I also got an estimated price for the back breaks and a time frame of when they need to be changed by. Which by the way, will be a few months most likely. Now a few months ago (I can’t even say a year yet….how sad is that!) I would have had no money saved for this and would have been stressed out. I know this because I’m a worrier by nature and also, who wouldn’t be stressed out about having to pay $210 that they don’t have?

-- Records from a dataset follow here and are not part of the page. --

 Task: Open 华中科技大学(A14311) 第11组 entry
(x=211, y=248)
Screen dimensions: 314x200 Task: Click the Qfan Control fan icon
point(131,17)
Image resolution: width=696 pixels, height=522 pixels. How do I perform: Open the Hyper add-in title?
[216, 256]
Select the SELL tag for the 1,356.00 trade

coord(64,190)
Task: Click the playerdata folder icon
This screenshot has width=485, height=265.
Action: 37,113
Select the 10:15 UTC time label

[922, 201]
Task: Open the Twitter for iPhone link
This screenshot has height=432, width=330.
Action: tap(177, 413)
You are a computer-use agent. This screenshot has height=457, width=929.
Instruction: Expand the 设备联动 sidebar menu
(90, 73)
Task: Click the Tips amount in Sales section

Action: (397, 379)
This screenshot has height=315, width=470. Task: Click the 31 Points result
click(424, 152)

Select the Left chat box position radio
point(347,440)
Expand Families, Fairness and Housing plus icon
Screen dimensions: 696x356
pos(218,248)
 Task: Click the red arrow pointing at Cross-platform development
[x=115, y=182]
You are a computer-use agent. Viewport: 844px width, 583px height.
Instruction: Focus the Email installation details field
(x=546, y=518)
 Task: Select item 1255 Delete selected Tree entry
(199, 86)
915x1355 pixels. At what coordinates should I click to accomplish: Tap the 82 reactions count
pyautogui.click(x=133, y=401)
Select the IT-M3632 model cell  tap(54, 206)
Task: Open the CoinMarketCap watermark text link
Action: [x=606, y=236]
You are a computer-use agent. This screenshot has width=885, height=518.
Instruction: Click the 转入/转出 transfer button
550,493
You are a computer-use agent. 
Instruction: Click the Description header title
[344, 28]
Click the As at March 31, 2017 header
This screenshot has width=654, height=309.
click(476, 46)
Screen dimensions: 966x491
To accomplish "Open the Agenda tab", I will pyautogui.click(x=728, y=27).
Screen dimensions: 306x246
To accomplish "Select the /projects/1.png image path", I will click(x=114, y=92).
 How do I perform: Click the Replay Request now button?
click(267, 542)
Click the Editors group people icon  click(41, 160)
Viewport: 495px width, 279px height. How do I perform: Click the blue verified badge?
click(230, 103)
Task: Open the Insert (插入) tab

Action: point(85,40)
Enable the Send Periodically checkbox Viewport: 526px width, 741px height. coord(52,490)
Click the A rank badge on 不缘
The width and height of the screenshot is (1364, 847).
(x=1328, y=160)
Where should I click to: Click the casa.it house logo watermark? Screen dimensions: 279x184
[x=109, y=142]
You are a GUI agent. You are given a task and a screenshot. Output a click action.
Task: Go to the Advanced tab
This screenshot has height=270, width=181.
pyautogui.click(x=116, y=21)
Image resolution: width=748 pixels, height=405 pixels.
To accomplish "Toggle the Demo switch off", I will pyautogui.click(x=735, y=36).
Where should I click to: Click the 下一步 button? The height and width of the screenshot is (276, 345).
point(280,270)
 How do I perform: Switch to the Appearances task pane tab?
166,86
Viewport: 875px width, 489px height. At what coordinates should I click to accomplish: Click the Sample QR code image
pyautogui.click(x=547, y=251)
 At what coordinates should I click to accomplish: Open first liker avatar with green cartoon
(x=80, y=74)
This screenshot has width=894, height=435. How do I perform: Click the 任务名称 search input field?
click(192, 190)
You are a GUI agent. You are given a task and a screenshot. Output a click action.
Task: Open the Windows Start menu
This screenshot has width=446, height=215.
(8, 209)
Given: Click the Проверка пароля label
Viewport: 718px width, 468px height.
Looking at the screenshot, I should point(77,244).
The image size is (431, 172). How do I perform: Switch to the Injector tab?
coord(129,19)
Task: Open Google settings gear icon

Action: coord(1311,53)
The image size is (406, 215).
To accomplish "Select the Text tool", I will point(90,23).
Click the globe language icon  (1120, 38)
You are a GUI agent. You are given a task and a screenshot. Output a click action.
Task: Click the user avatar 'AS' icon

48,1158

Instead, I called on Monday, had an estimated price and set up an appointment that day! Granted, it had to wait until Wednesday but that was because I was busy with work. Not because I didn’t have the money. Because I did—it was in an envelope clearly marked “car fund” and I felt so proud of myself for having that money. I didn’t have to borrow it, didn’t have to drive an unsafe car or skip on buying groceries in order to repair that car. Plus, I didn’t have to pull from my meager emergency fund. So WOO HOO! (I will also admit to feeling a shameful sense of glee listening to the lady in front of me call her credit card to check out how much she had on that card and then splitting it between 2 credit cards and some cash—her total was less than mine! Like I said, it was shameful glee)
I really am ashamed of that glee I felt because I feel like a bad human but at the same time, I was happy that I wasn’t in that boat anymore. Anyone else ever feel like this?